About this task
Reproduce the records word for word, apart from the images they contain.

[Stored data entries]
┄┄┄┄┄┄

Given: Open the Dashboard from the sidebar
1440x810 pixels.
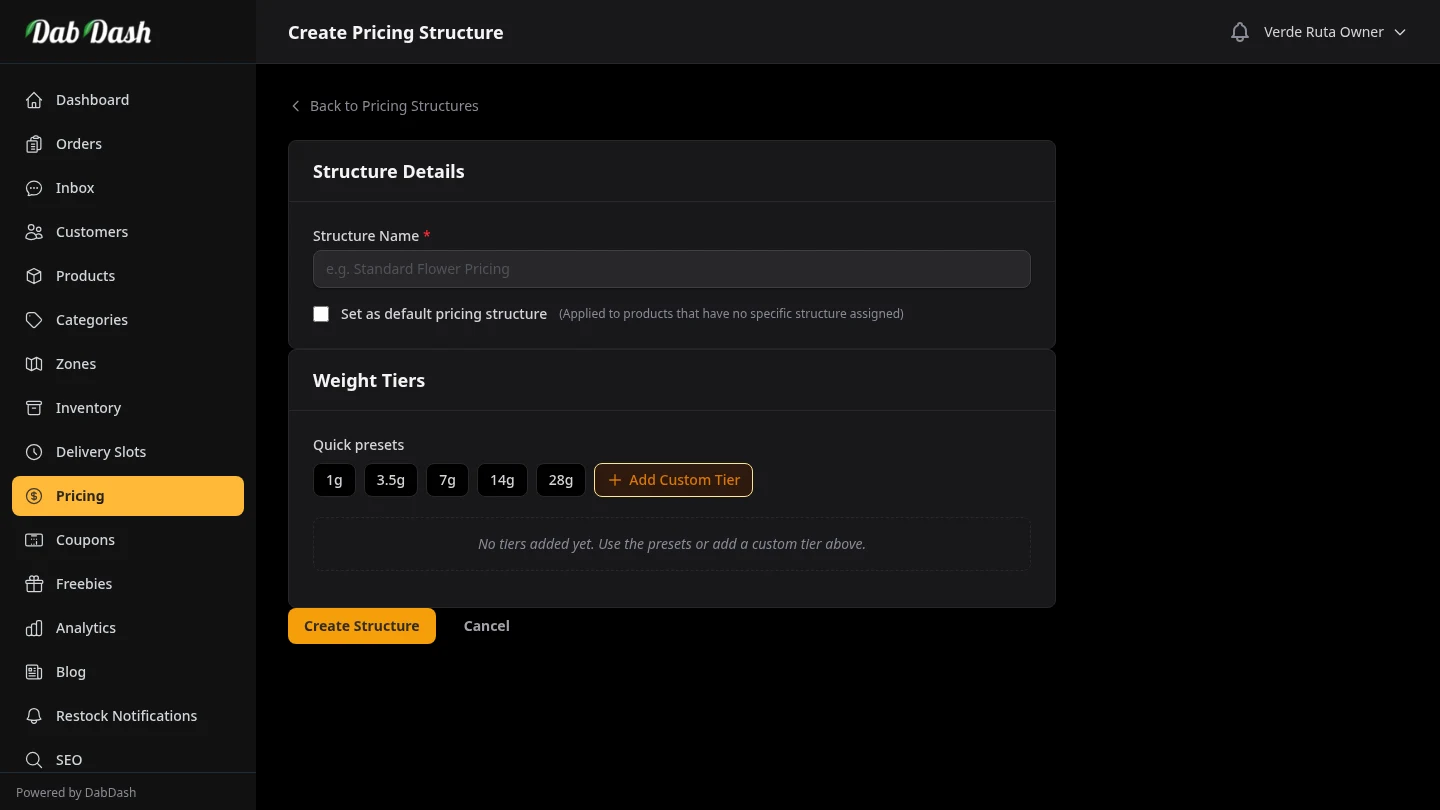Looking at the screenshot, I should (x=92, y=100).

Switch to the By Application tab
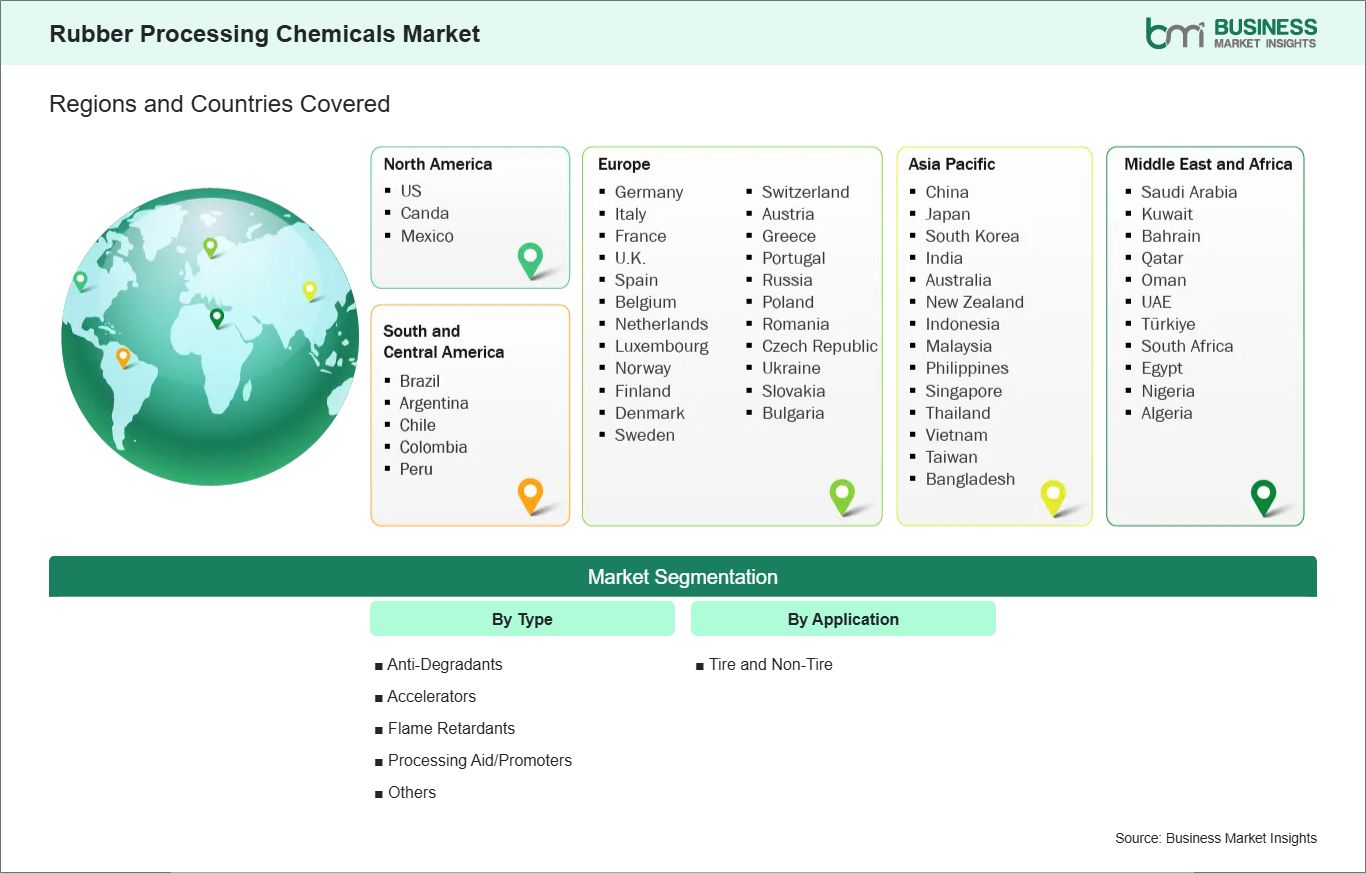[x=843, y=618]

┄┄┄┄┄┄

Exercise result
Given: Open the Dashboard from the sidebar
1440x810 pixels.
Looking at the screenshot, I should (x=92, y=100).

Switch to the By Application tab
[x=843, y=618]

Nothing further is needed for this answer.